Items listed in a dataset
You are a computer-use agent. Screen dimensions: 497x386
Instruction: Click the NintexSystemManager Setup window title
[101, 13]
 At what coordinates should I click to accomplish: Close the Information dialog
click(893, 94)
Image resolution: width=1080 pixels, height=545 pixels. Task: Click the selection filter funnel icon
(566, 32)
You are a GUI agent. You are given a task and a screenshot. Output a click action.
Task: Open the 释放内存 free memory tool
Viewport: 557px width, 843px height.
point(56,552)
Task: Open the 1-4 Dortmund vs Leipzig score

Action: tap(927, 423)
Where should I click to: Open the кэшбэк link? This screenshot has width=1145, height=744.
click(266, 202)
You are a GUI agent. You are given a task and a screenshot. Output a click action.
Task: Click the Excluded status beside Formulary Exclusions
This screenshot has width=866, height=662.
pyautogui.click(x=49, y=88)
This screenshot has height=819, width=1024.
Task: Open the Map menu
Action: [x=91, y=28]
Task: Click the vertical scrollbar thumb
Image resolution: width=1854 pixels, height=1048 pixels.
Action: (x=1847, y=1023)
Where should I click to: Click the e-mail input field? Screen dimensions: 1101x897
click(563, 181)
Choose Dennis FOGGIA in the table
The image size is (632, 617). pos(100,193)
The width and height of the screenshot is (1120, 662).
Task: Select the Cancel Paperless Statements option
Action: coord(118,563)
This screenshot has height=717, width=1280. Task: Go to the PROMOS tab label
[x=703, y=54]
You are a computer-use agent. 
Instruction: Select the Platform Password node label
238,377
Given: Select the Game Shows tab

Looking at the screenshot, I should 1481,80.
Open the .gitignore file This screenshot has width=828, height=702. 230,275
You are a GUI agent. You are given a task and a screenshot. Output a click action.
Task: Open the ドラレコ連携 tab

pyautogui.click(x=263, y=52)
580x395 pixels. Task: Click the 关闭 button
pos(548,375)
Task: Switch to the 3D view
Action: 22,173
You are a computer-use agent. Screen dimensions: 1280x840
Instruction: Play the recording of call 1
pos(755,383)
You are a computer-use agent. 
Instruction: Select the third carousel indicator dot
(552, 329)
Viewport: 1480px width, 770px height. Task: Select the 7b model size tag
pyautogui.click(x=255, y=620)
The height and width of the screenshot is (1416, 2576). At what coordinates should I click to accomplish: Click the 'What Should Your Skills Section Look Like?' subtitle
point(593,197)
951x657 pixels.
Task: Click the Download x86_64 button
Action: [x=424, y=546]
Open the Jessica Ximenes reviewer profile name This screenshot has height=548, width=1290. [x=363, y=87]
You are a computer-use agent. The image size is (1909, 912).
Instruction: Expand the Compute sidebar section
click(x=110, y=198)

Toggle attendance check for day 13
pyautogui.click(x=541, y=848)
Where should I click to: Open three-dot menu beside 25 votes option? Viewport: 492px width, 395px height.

Problem to work on
Retype every record above exactly as it appears.

Output of the task
You are a computer-use agent. Screen dimensions: 497x386
Instruction: Click the NintexSystemManager Setup window title
[101, 13]
 At what coordinates should I click to accomplish: Close the Information dialog
click(893, 94)
Image resolution: width=1080 pixels, height=545 pixels. Task: Click the selection filter funnel icon
(566, 32)
You are a GUI agent. You are given a task and a screenshot. Output a click action.
Task: Open the 释放内存 free memory tool
Viewport: 557px width, 843px height.
point(56,552)
Task: Open the 1-4 Dortmund vs Leipzig score

Action: tap(927, 423)
Where should I click to: Open the кэшбэк link? This screenshot has width=1145, height=744.
click(266, 202)
You are a GUI agent. You are given a task and a screenshot. Output a click action.
Task: Click the Excluded status beside Formulary Exclusions
This screenshot has width=866, height=662.
pyautogui.click(x=49, y=88)
This screenshot has height=819, width=1024.
Task: Open the Map menu
Action: [x=91, y=28]
Task: Click the vertical scrollbar thumb
Image resolution: width=1854 pixels, height=1048 pixels.
Action: (x=1847, y=1023)
Where should I click to: Click the e-mail input field? Screen dimensions: 1101x897
click(563, 181)
Choose Dennis FOGGIA in the table
The image size is (632, 617). pos(100,193)
The width and height of the screenshot is (1120, 662).
Task: Select the Cancel Paperless Statements option
Action: coord(118,563)
This screenshot has height=717, width=1280. Task: Go to the PROMOS tab label
[x=703, y=54]
You are a computer-use agent. 
Instruction: Select the Platform Password node label
238,377
Given: Select the Game Shows tab

Looking at the screenshot, I should 1481,80.
Open the .gitignore file This screenshot has width=828, height=702. 230,275
You are a GUI agent. You are given a task and a screenshot. Output a click action.
Task: Open the ドラレコ連携 tab

pyautogui.click(x=263, y=52)
580x395 pixels. Task: Click the 关闭 button
pos(548,375)
Task: Switch to the 3D view
Action: 22,173
You are a computer-use agent. Screen dimensions: 1280x840
Instruction: Play the recording of call 1
pos(755,383)
You are a computer-use agent. 
Instruction: Select the third carousel indicator dot
(552, 329)
Viewport: 1480px width, 770px height. Task: Select the 7b model size tag
pyautogui.click(x=255, y=620)
The height and width of the screenshot is (1416, 2576). At what coordinates should I click to accomplish: Click the 'What Should Your Skills Section Look Like?' subtitle
point(593,197)
951x657 pixels.
Task: Click the Download x86_64 button
Action: [x=424, y=546]
Open the Jessica Ximenes reviewer profile name This screenshot has height=548, width=1290. [x=363, y=87]
You are a computer-use agent. The image size is (1909, 912).
Instruction: Expand the Compute sidebar section
click(x=110, y=198)

Toggle attendance check for day 13
pyautogui.click(x=541, y=848)
Where should I click to: Open three-dot menu beside 25 votes option? Viewport: 492px width, 395px height.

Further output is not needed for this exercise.